TY - JOUR T1 - Neonatal factors predictive for respiratory and gastro-intestinal morbidity after esophageal atresia repair. JF - Pediatr Neonatol Y1 - 2018 A1 - Rayyan, Maissa A1 - Karel Allegaert A1 - Gunnar Naulaers A1 - Nathalie Rommel ED - Malaika Embrechts ED - Hans Van Veer ED - Raf Aerts ED - Ilse Hoffman ED - Proesmans, Marijke AB -

BACKGROUND: Esophageal atresia is a major congenital foregut anomaly. Affected patients often suffer from respiratory and gastro-intestinal morbidity. The objective of this study is to identify possible neonatal predictive factors contributing to a long-term complicated clinical course in patients after repair of esophageal atresia.
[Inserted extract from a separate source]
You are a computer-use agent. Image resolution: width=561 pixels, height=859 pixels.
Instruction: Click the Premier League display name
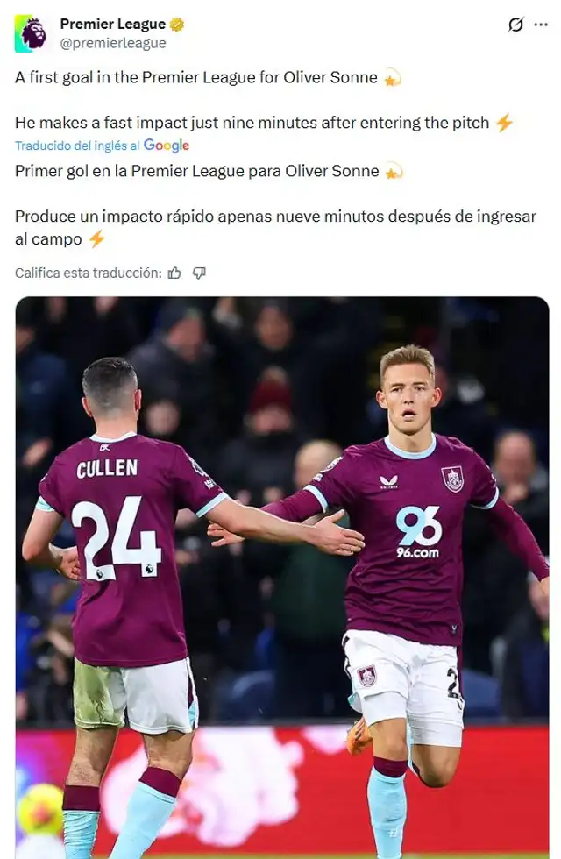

METHODS: A total of 93 patients born between 1993 and 2013, with esophageal atresia and surviving the neonatal period were included in this retrospective study. A complicated clinical course was defined as the occurrence of ≥1 of these complications: severe gastro-esophageal reflux, esophageal stricture requiring dilatations, need for tube feeding for >100 days, severe tracheomalacia, severe chronic respiratory disease and death. We used linear models with a binomial distribution to determine risk factors for gastro-intestinal or respiratory complicated evolution and a backward stepwise elimination procedure to reduce models until only significant variables remained in the model. Multinomial logistic regression was used to assess risk factors for different evolutions of complication. Model parameter estimates were used to calculate odds ratios for significant risk factors.

RESULTS: Fifty-seven patients (61%) had a complicated clinical course in the first year of life and 47 (51%) had a complicated evolution during years 1-6. In the first year, prematurity was a significant factor for complicated gastro-intestinal (OR 2.84) and respiratory evolution (OR 2.93). After 1 year, gastro-intestinal morbidity in childhood was associated with VACTERL association (OR 12.2) and a complicated first year (OR 36.1). Respiratory morbidity was associated with congenital heart disease (OR 12.9) and a complicated first year (OR 86.9). Multinomial logistic regression showed that prematurity (p = 0.018) and VACTERL association (p = 0.003) were significant factors of complications.

CONCLUSION: Prematurity is an important predictive factor for a complicated clinical course in early life. A complicated first year often predicts a complicated clinical course in childhood. These risk factors may be helpful in counseling of parents in the neonatal period.